The graph shows that the open, low, and high attributes do not add any usefull information in predicting the price therefore dropping them will not affect the model's performance.

In [None]:
df.drop(['Open', 'Low', 'High'], axis=1, inplace=True) #drop the unimportant columns

# Splitting data  


In [None]:
#method 1
from sklearn.model_selection import train_test_split
x=df.drop('target', axis=1)
y=df['target']
x_train, x_test, y_train, y_test = train_test_split(x, y, test_size=0.2, random_state=42)

In [None]:
#data normalization
from sklearn.preprocessing import MinMaxScaler
scaler= MinMaxScaler()
x_train= scaler.fit_transform(x_train)
x_test= scaler.transform(x_test)

In [None]:
#reshape data to [samples, timestep, features]
x_train=np.reshape(x_train, (x_train.shape[0], 1, x_train.shape[1]))
x_test=np.reshape(x_test, (x_test.shape[0], 1, x_test.shape[1]))

# RNN Model

In [None]:
#build the model
import tensorflow.keras as keras
model= keras.Sequential()
model.add(keras.layers.LSTM(3, input_shape=(x_train.shape[1], x_train.shape[2]), return_sequences=True))
model.add(keras.layers.LSTM(16, return_sequences=True))
model.add(keras.layers.LSTM(32))
model.add(keras.layers.Dropout(0.2))
model.add(keras.layers.Dense(1))
model.compile(loss='mean_squared_error', optimizer='adam')

In [None]:
model.fit(x_train, y_train, epochs=100, validation_data=(x_test, y_test))

# Evaluation  
Since accuracy can't be used, instead squared_mean_error will be used.
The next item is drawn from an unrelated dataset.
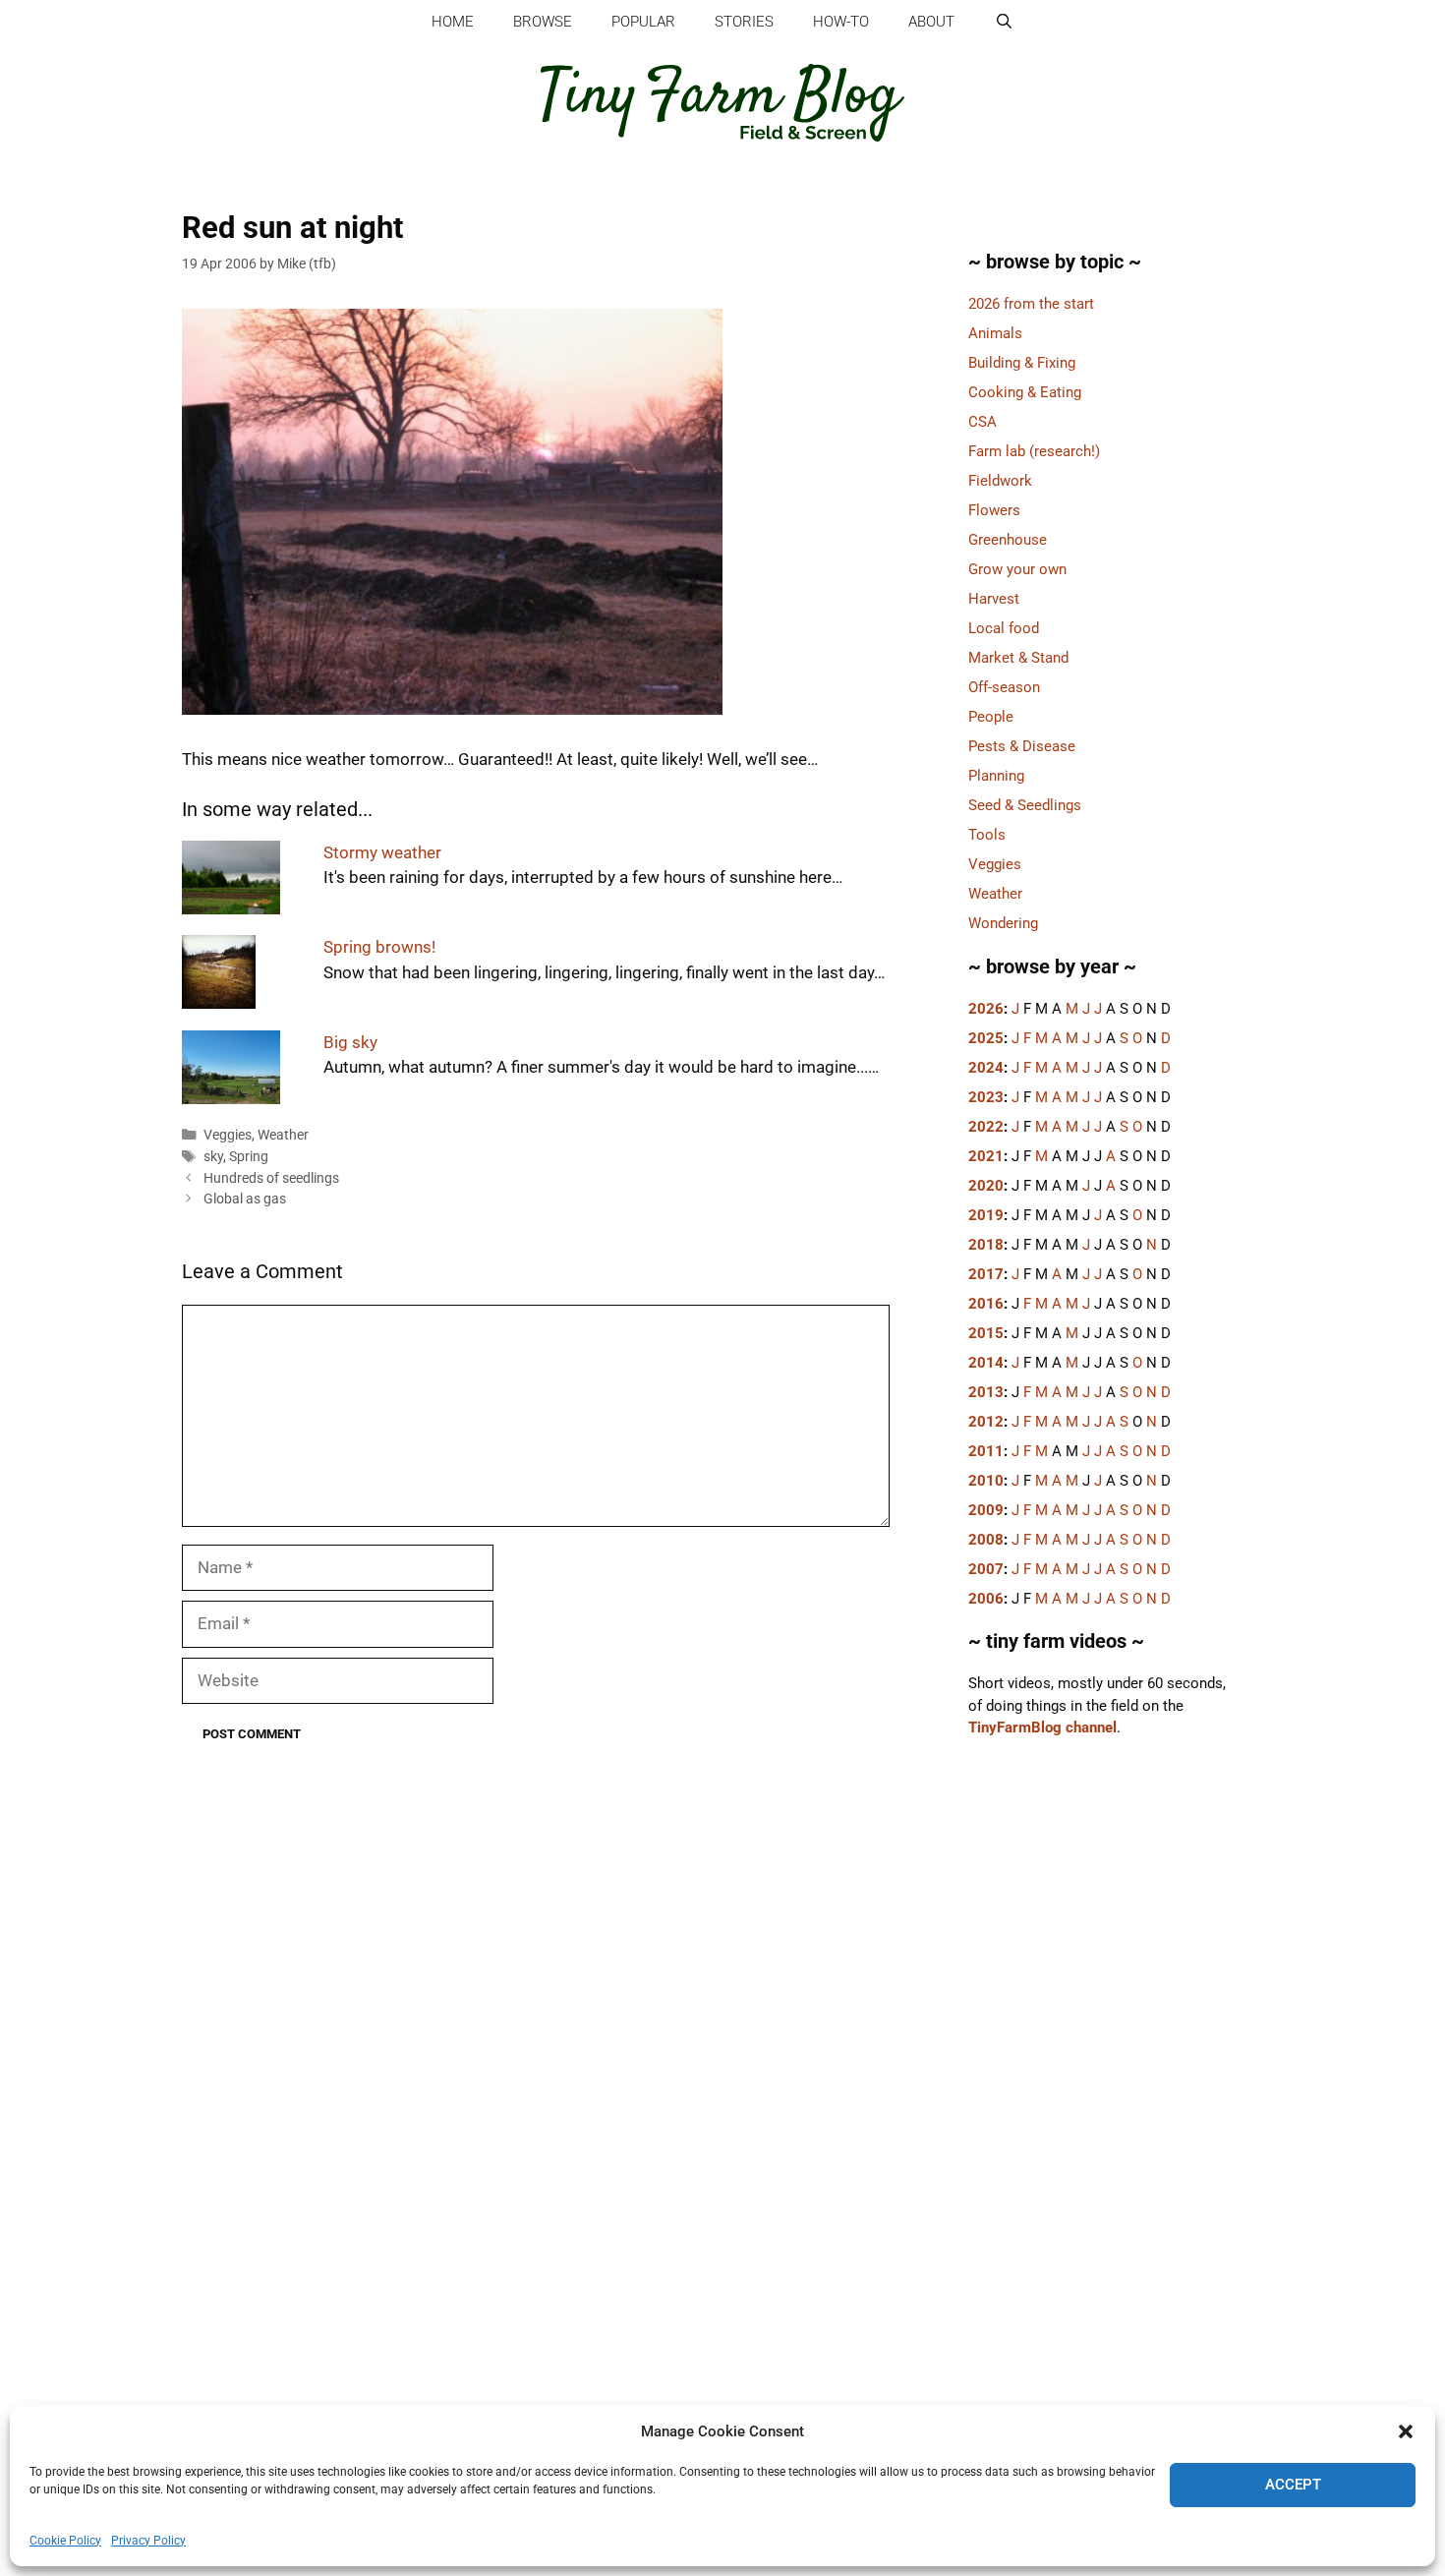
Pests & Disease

And since we difined our loss function as squared_mean_error we can use the Val_loss as our metric (the lower the better)

In [None]:
fig = go.Figure()
fig.add_trace(go.Scatter( y=model.history.history['loss'],
                    name='loss'))
fig.add_trace(go.Scatter( y=model.history.history['val_loss'],
                    name='val_loss'))

fig.update_layout(
    title="Loss vs Val_Loss",
    xaxis_title="epochs",
    yaxis_title="loss_value",
    
    )

graph shows that no over fitting occured during training

# Graphing Model predictions

In [None]:
pred = model.predict(x_test)
fig = go.Figure()
fig.add_trace(go.Scatter( y=y_test,
                    name='actual_data'))
fig.add_trace(go.Scatter( y=pred.reshape(pred.shape[0]),
                    name='pred_data'))
fig.update_layout(
    title="Price of Dogecoin (Test Data)",
    xaxis_title="index",
    yaxis_title="Price in USD",
    
    )

In [None]:
test= df[round(len(df)*0.8):]
x_test=test.drop('target', axis=1)
y_test=test['target']
x_test= scaler.transform(x_test)
x_test=np.reshape(x_test, (x_test.shape[0], 1, x_test.shape[1]))
pred= model.predict(x_test)

In [None]:
fig = go.Figure()
fig.add_trace(go.Scatter( y=y_test,
                    name='actual_data'))
fig.add_trace(go.Scatter( y=pred.reshape(pred.shape[0]),
                    name='pred_data'))

fig.update_layout(
    title="Price of Dogecoin (Last 20%)",
    xaxis_title="index",
    yaxis_title="Price in USD",
    
    )


In [None]:
x=df.drop('target', axis=1)
y=df['target']

x=scaler.transform(x)
x= x.reshape(x.shape[0], 1, x.shape[1])
pred= model.predict(x)

In [None]:
fig = go.Figure()
fig.add_trace(go.Scatter( y=y,
                    name='actual_data'))
fig.add_trace(go.Scatter( y=pred.reshape(pred.shape[0]),
                    name='pred_data'))

fig.update_layout(
    title="Price of Dogecoin (Full Data)",
    xaxis_title="index",
    yaxis_title="Price in USD",
    
    )

Note: model could not predict the abnormal increase in price at index 955

# Conclusion  
Given the sudden changes in the data especially in the last 20% the model performed quite well.  
In the future i could use transformers instead of LSTM and see how it affects performance.